Education Secretary Gavin Williamson has “got a lot wrong” and should take “final accountability” for the actions of his department in the pandemic, the former head of Ofsted has said.
Sir Michael Wilshaw said headteachers in England lacked confidence in the leadership they were receiving from the Department for Education (DfE).
He said they had even considered taking legal action over the planned reopening of primary schools in England because Mr Williamson had ignored their concerns over safety.
“He (Mr Williamson) has got a lot wrong up to now, hasn’t he,” Sir Michael told BBC Radio 4’s The World at One.
Asked if Mr Williamson should resign, Sir Michael said: “He gets other people to resign – permanent secretaries and the head of Ofqual.”
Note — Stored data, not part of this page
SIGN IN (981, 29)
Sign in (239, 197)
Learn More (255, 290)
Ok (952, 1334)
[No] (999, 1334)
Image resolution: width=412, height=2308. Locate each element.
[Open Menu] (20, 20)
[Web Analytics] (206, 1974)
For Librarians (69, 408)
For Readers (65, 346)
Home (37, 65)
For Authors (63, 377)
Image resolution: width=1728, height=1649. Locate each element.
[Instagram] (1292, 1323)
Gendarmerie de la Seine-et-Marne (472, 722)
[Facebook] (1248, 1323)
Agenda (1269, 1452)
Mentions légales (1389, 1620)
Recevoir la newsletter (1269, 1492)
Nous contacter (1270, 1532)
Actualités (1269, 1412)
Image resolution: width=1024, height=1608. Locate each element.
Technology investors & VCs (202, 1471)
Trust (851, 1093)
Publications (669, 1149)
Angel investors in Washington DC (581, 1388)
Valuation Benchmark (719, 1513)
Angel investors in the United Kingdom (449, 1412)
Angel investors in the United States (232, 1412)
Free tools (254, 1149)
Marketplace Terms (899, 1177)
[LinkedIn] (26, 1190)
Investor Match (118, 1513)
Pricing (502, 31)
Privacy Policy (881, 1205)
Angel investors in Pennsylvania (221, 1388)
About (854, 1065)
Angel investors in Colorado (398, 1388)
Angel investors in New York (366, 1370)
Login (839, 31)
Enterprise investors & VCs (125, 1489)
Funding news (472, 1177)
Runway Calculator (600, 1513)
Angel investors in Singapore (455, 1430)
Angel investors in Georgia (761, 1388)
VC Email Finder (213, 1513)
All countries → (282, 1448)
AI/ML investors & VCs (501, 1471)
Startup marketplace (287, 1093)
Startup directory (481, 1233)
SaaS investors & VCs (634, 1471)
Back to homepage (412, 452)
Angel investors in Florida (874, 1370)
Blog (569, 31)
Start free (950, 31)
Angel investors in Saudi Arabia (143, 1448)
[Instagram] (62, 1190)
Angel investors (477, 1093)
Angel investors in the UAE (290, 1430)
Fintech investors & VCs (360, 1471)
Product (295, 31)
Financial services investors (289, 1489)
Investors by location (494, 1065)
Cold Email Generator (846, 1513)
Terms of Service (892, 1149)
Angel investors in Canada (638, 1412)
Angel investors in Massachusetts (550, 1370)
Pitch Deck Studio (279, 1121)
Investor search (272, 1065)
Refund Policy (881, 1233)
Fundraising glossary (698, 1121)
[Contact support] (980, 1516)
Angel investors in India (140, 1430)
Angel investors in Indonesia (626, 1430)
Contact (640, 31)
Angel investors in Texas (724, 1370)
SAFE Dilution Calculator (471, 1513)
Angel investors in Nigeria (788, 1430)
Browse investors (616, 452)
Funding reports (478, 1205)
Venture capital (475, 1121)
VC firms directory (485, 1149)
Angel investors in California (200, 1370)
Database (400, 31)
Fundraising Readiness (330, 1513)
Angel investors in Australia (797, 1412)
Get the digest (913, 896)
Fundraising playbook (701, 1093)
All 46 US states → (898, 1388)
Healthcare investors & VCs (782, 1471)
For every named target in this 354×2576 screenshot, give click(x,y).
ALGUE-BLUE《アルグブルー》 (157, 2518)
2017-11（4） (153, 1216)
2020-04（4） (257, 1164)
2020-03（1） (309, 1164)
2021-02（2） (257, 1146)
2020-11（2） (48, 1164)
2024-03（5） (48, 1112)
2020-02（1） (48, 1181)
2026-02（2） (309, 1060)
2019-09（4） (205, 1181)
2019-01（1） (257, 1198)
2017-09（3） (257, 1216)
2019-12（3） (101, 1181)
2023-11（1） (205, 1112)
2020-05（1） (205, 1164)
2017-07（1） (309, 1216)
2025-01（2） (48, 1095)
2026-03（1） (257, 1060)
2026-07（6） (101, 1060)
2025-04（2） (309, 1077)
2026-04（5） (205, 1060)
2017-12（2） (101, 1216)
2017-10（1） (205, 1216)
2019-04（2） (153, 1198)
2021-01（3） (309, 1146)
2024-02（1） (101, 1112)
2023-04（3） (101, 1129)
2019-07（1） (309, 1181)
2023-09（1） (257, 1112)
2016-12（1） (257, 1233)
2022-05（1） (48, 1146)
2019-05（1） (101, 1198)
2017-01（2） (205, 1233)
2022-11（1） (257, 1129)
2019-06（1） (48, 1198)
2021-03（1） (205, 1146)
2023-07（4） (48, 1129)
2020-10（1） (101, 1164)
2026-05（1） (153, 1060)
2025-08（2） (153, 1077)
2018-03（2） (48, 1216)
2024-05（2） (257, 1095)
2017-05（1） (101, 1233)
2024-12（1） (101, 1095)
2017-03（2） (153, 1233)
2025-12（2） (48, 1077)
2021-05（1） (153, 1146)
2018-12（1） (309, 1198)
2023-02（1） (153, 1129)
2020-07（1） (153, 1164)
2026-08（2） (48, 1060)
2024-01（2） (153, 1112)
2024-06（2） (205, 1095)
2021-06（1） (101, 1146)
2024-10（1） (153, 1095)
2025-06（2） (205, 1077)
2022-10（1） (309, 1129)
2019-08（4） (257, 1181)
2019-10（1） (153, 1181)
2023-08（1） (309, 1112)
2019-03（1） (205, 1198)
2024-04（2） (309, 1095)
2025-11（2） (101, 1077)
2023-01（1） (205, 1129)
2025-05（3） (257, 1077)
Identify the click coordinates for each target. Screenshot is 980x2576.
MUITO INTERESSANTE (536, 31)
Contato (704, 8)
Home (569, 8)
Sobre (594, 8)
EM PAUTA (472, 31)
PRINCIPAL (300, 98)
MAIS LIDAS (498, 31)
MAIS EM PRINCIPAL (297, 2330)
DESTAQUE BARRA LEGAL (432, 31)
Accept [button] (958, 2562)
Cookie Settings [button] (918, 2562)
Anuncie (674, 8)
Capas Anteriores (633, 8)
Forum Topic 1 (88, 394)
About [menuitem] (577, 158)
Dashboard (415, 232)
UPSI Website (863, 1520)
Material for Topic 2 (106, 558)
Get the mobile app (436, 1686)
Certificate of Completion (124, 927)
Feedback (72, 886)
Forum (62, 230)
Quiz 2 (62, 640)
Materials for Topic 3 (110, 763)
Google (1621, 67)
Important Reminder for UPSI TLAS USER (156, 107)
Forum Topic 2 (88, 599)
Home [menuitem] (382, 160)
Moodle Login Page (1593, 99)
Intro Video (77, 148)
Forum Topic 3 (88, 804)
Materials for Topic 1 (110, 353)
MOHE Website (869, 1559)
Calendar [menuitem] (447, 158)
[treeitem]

His comments were a reference to the resignations the most senior civil servant at the DfE, Jonathan Salter, and the chief executive of the exams regulator, Sally Collier, over the summer in the wake of the GCSE and A-level fiasco in England.
He added: “He has got to take final accountability for what has gone on. Ministers don’t tend to resign for mistakes they have made now in the way that they did before.”
Sir Michael said Mr Williamson’s attitude had driven headteachers to the point where they were considering legal action after ministers insisted it was safe for primary schools to return following the Christmas break – only to make a dramatic U-turn on Monday.
“These are not radical, militant people and yet they were considering – before the recent announcement – taking legal action against the Government because they weren’t being listened to by the Education Secretary,” he said.
“That was my understanding – that the Government was demanding that schools remain open and yet all the evidence the headteacher associations were getting was that it was dangerous to do so and (they) were considering legal action against the Department for Education.”
Sir Michael said he did not think the Department for Education was being well led at the present time.
“If you talk to headteachers – I talk to them regularly as an ex-head – they lack confidence in leadership that they are receiving.”